WHAT IS BEING ASKED:
Leave out every picture and set down, exactly, the lines below from the one holding "Expand the chevron beside USD" up to and including the one holding "Screen dimensions: 720x521".

[EXTRACTED DATA — start]

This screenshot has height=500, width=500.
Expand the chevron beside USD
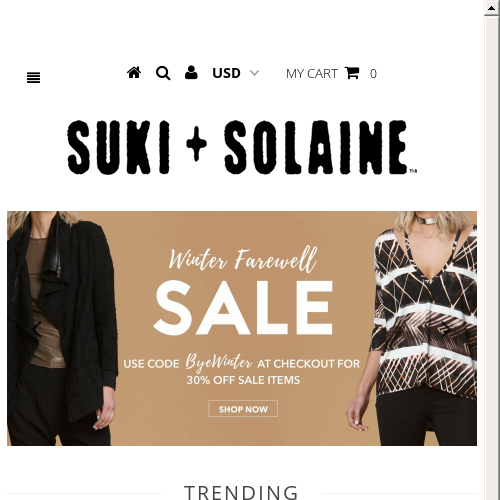click(254, 73)
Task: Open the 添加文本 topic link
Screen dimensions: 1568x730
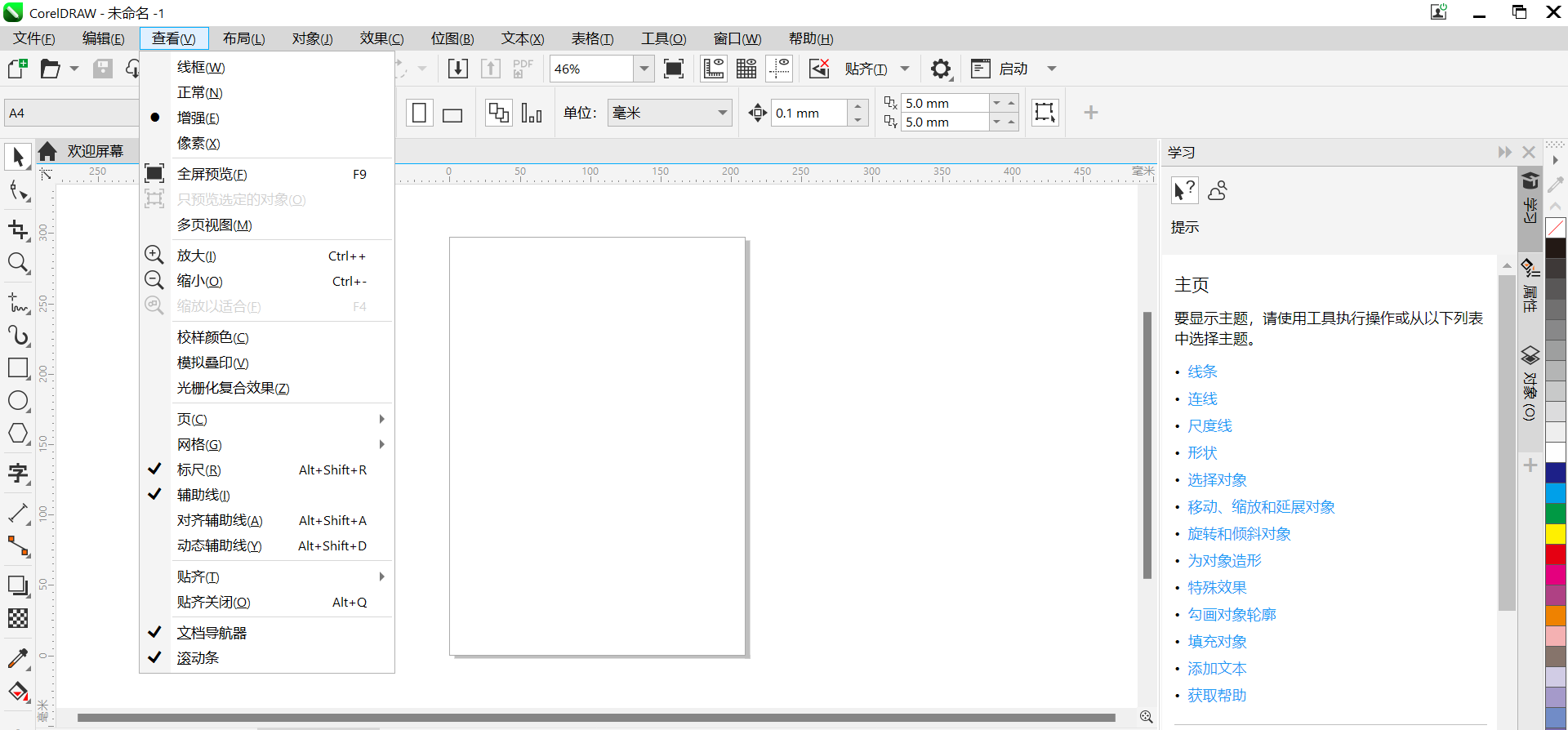Action: click(1216, 669)
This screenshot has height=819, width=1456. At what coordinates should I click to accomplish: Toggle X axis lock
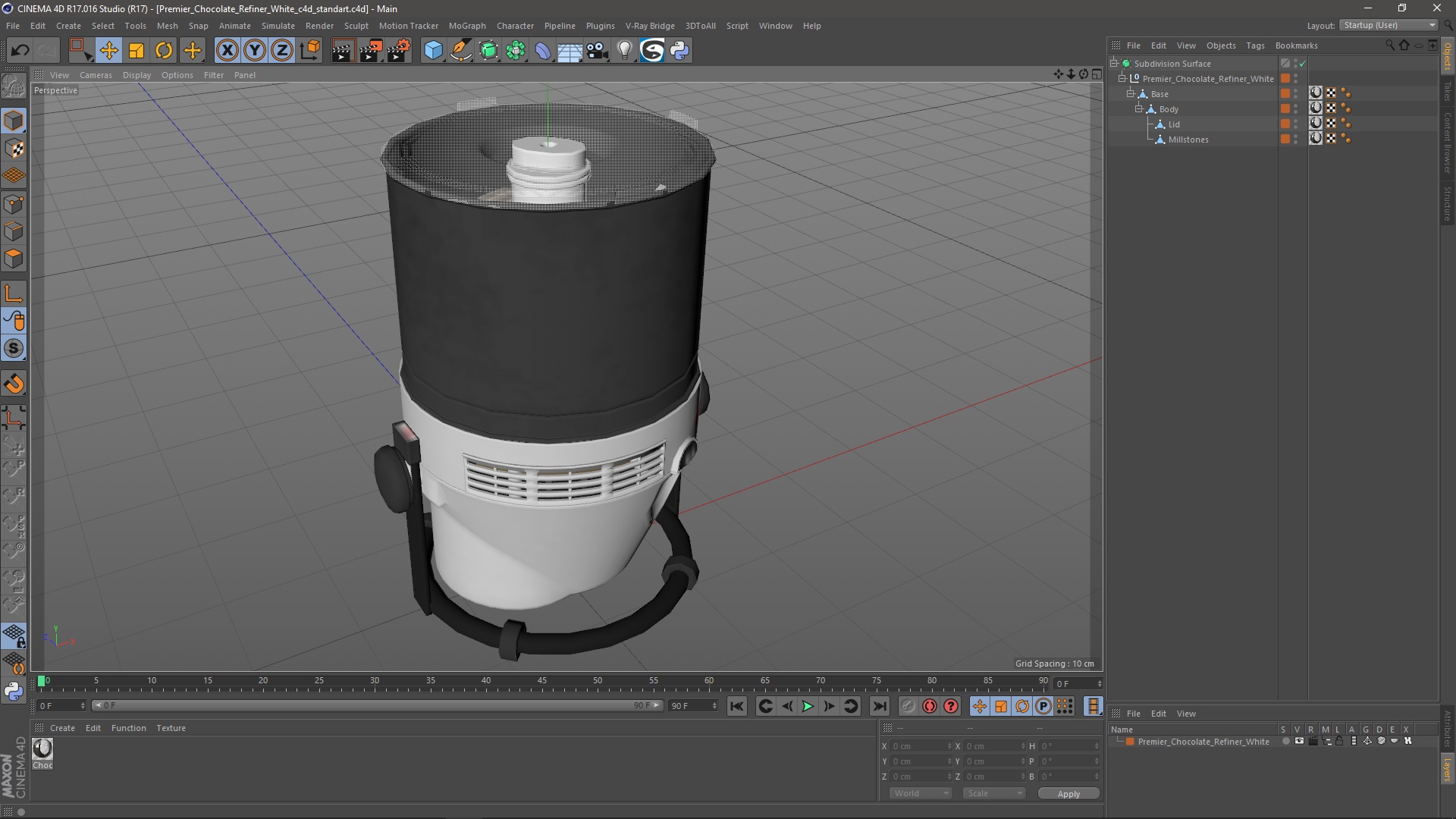coord(227,51)
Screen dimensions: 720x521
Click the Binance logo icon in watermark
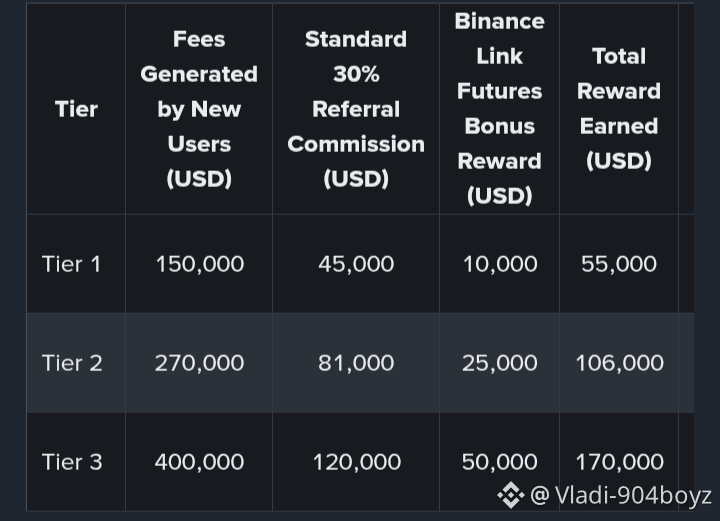click(511, 496)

[EXTRACTED DATA — finish]

ANSWER SPACE:
Expand the chevron beside USD
click(254, 73)
Task: Open the 添加文本 topic link
Screen dimensions: 1568x730
Action: click(1216, 669)
This screenshot has height=819, width=1456. At what coordinates should I click to accomplish: Toggle X axis lock
coord(227,51)
Screen dimensions: 720x521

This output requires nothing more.